文章提到,带 attestation 的后训练栈才刚开始出现。3 月,Workshop Labs 与 Tinfoil 发布 Silo,这是一套运行在 Tinfoil enclave 内、部署于单个 8 卡节点上的后训练系统,密钥只由客户掌控。按文中数据,两小时训练额外只增加 11 分钟;通过冻结基座权重、仅训练小型 adapter,这套栈还能容纳万亿参数模型 Kimi K2 Thinking。难点在于,强化学习需要在各组件之间频繁搬运数据,而这正是 enclave 额外成本的主要来源。
Silo 发布不到一个月后,Workshop Labs 被 Thinking Machines 收购。文章认为,这意味着在 enclave 中运行下一轮 Bridgewater 式强化学习闭环所需的关键部件,已经归入同一家公司体系。
Agent 工具调用和搜索仍是难点
作者还指出,所有私有推理方案之外,还有一个更难绕开的层面:agent 发起的外部工具调用。因为无论 prompt 到模型这条路径保护得多严密,只要模型调用日历、数据库、搜索引擎或其他工具,明文就会出现在新的目的地。

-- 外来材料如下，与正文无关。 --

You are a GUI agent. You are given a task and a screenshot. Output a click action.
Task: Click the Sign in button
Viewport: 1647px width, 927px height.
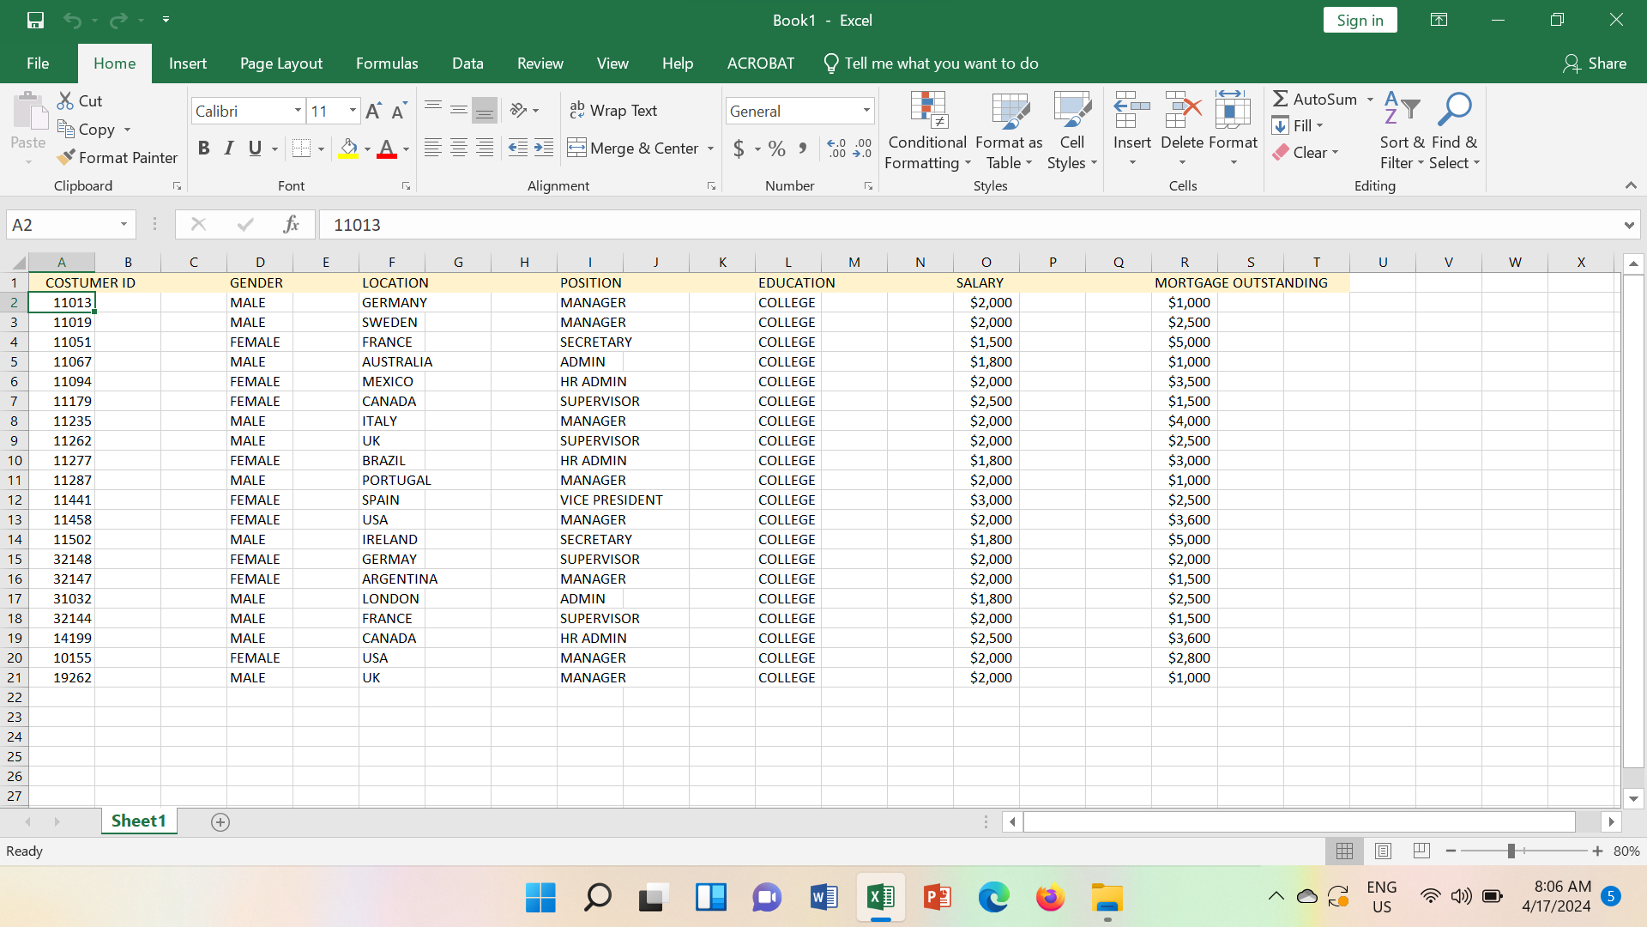pos(1360,20)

最近兴起的 harness engineering 放大了这个问题。每增加一个工具、记忆库和数据源,就增加一个能读取工作流局部明文的节点。文章举例称,日历服务器可以读取日程,数据库服务器可以读取查询;即便 agent 完全本地运行,只要需要训练集之外的信息,也得把搜索词以明文交给搜索引擎,否则对方无法返回结果。

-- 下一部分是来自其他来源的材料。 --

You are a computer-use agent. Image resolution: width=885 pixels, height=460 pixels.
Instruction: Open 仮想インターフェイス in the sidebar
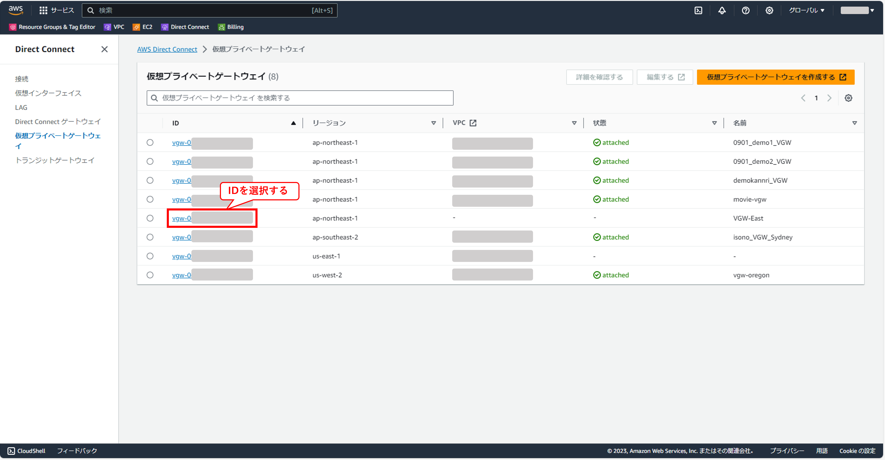pyautogui.click(x=48, y=93)
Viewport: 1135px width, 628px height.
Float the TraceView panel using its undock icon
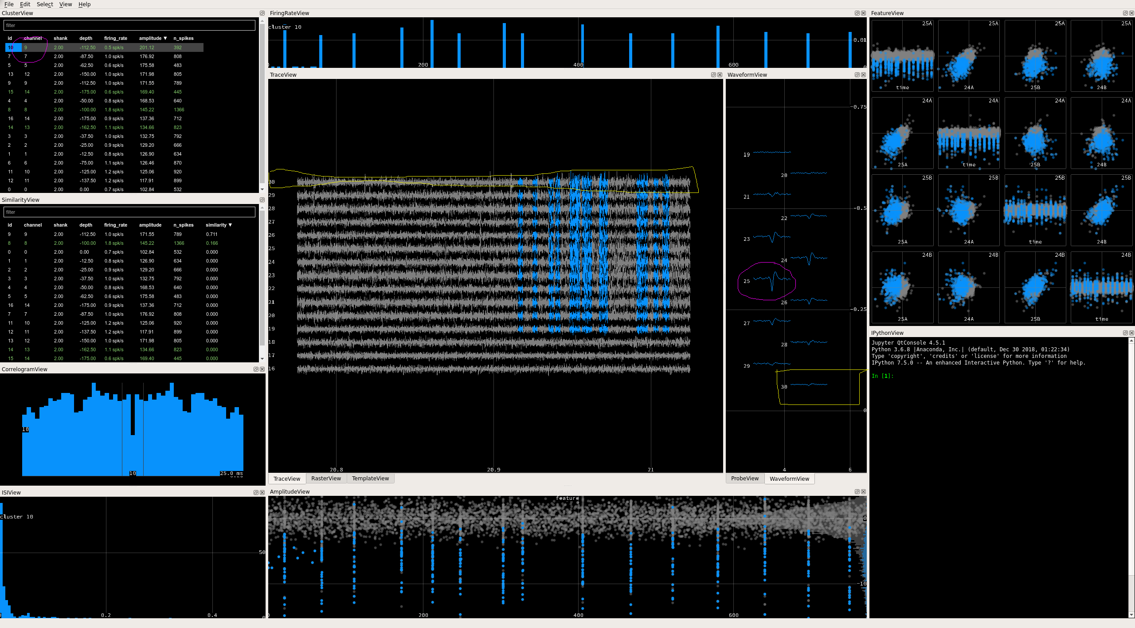click(713, 75)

现在主流方案仍停留在协议层。Runlayer 和 MintMCP 通过中央网关管理全部工具流量,在请求发出前遮蔽个人身份信息,决定哪些服务器能接入,并保留调用日志用于审计。即便这类控制通过了 SOC 2 审计,工具服务器仍必须读取明文查询,其是否保留副本仍由自身条款决定,而且这种风险会随着 harness 中工具数量增加而叠加。
结构级方案则尝试覆盖中间层。文中提到,Phala 将 MCP server 托管进 TEE,覆盖钱包、代码执行和数据源,用户可凭 attestation 验证其隐私声明。但文章也明确指出,TEE 托管的工具最终还是要把查询以明文发送给真正的服务提供方,enclave 保护的是信使,不是目的地。
只有少数结构化查询已经具备“不读也能答”的能力。Apple 的私有信息检索可在不暴露电话号码的情况下比对垃圾电话库,Microsoft 在 Edge 中对密码采用了类似方案。MongoDB 的 Queryable Encryption 允许客户端在字段离开设备前加密,服务器仅凭密文即可完成等值和范围匹配。
开放式搜索则还没有成熟答案。Brave 在自家 400 亿网页索引上承诺零数据留存,但仍属于协议层;Exa 虽构建了神经索引,将关键词转为语义嵌入后再匹配排序,但嵌入本身仍在服务器上从明文计算。MIT 2023 年的 Tiptoe 论文可以在 3.6 亿网页上完成不暴露查询的排序,但每次搜索都要消耗大量服务器算力,排序质量也不如非加密搜索。Apple 2024 年的 Wally 论文用诱饵查询隐藏真实查询,把通信成本最多压低 31 倍,但它要到数百万并发查询时才会变得便宜,而今天没有任何私有搜索系统达到这个规模。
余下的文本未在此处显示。